水産研究本部

試験研究は今 No.433「サケ白子、ホタテガイ白子から光学素子を」(2000年9月25日)

サケ白子、ホタテガイ白子から光学素子を

  近年、資源の有効利用と環境保全から未利用水産物の利用技術の開発が求められています。北海道では1年間にサケの白子が約7500~12500トン、ホタテガイの白子が約5000トン排出されています。これらは一部が食用、飼料用などに使われている以外は廃棄されている現状にあります。それぞれの白子には遺伝子の本体であるDNAが高濃度で含まれています。最近、千歳技術大学と東京工業大学の共同研究でサケ白子由来のDNAと脂質との複合体から透明フィルムの作成が可能であることが見いだされました。この知見を活用して、平成11年度から科学技術庁の総合研究委託費により海洋生物由来DNAの新機能材料化に関する研究がスタートしました。
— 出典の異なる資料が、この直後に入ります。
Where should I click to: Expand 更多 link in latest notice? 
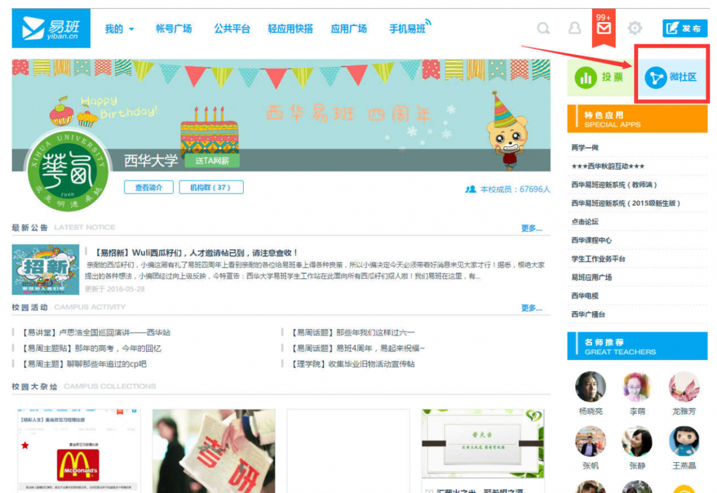coord(531,228)
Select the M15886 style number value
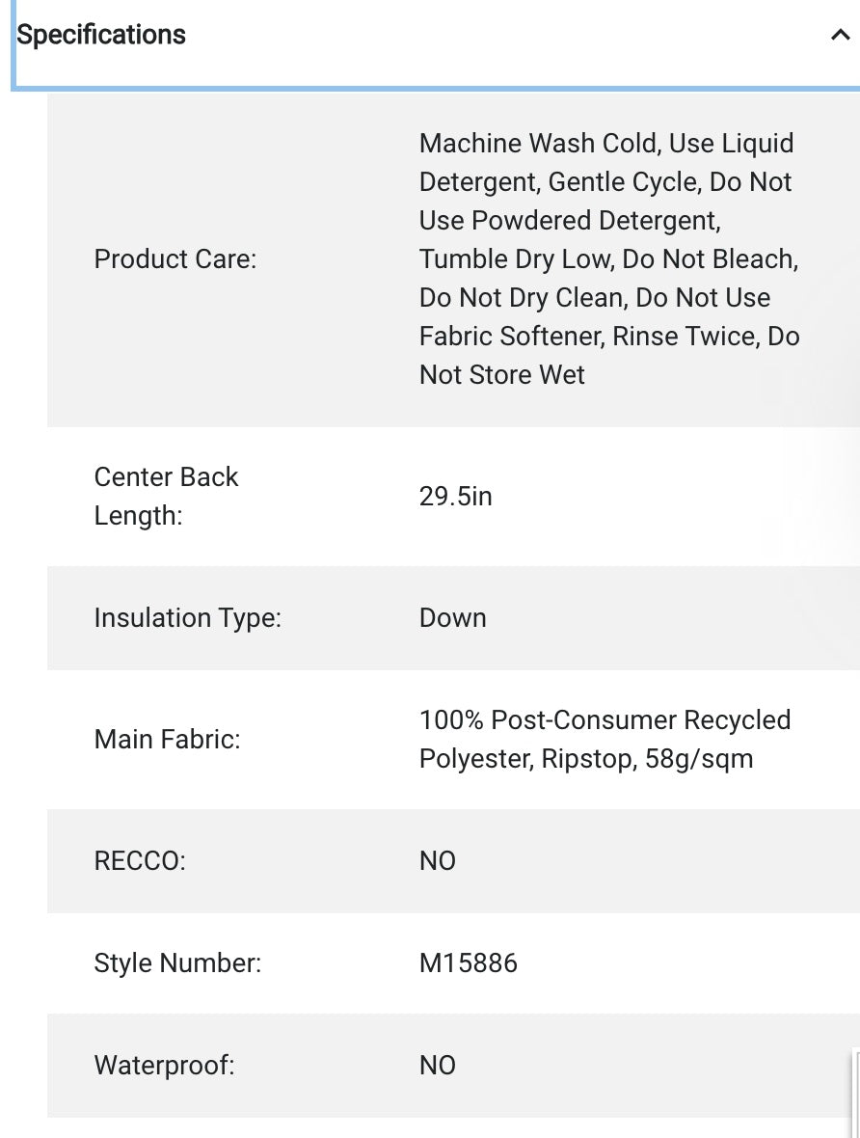860x1138 pixels. [469, 963]
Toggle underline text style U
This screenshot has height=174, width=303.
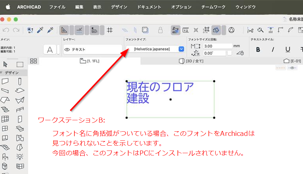coord(288,50)
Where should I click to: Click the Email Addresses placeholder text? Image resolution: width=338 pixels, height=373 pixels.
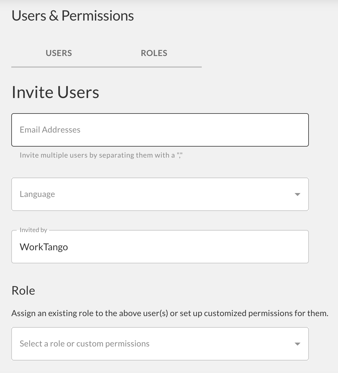pos(50,130)
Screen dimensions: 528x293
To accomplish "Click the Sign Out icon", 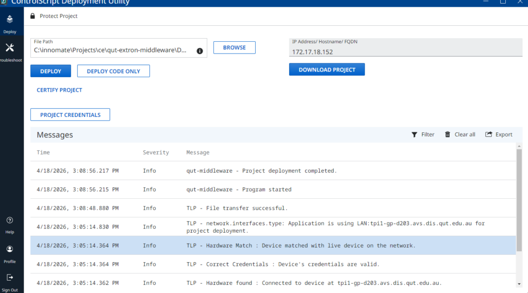I will (10, 281).
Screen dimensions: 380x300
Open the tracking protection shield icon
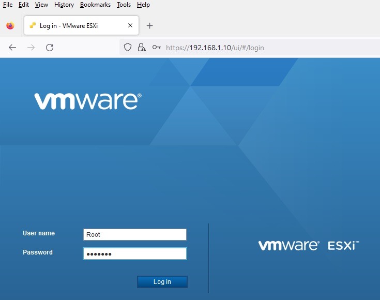click(x=128, y=48)
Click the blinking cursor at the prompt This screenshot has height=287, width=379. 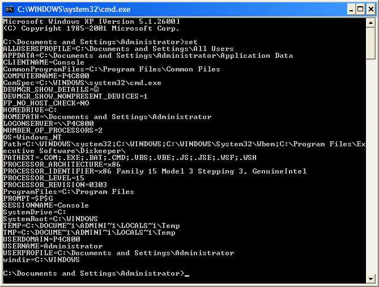[x=187, y=276]
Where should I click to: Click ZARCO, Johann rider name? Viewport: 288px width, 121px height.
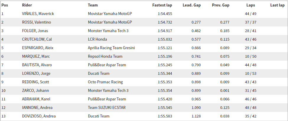pyautogui.click(x=35, y=90)
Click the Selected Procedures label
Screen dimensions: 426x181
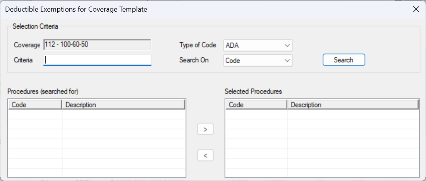[x=253, y=91]
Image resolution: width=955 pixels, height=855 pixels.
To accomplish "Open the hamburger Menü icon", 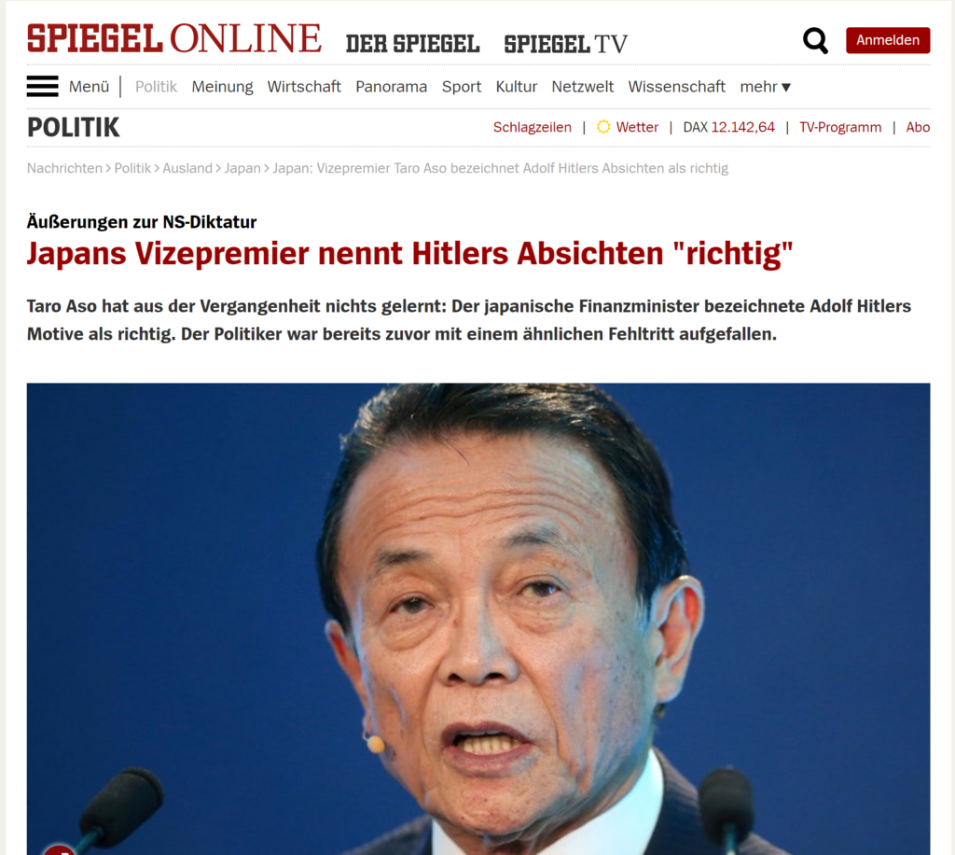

この研究は、21世紀が、電子デバイスから光デバイスに転換することが予想されることを踏まえ、海洋生物由来DNAを出発物質として薄膜化(フィルム化)が容易な特性を有する光学材料の開発を行い、光の波長変換、光スイッチ等を行う将来の光コンピューターの基盤をなす非線形光学素子、光エネルギーを電子機能に変換する光電変換素子、発光素子を開発することを目的としています。

本研究の内容と参加機関はつぎのとおりです。

1:海洋生物由来のDNAを基礎材料とする薄膜作成:

2:北海道工業技術センター、北海道立中央水産試験場、日本化学飼料株式会社、東京工業大学
サケを中心としたDNAフィルムの光学特性の評価:

3:千歳技術大学、北海道大学電子科学研究所、科学技術庁金属材料技術研究所
サケを中心としたDNAフィルムの物性評価、用途展開:

  通産省工業技術院電子技術総合研究所、キャノン株式会社、北海道大学地球環境科学研究科

  このうち中央水産試験場では、ホタテガイ白子からのDNAの抽出技術の開発を担当しています。いままでに、ホタテガイ白子には,成熟期で5%前後のDNAが含まれていることを明らかにし、図1の方法での高分子DNAの抽出法を確立しました。実験室レベルでの抽出法ですが、この方法で抽出したホタテガイDNAはフィルム原料として使用できるとの評価を得ています。
    • 図1
    • 写真 エタノールを加え沈殿したDNA
 本年度は、ホタテガイ白子の時期別・地域別DNA含量を把握するとともに、より低コストでの抽出技術を検討しています。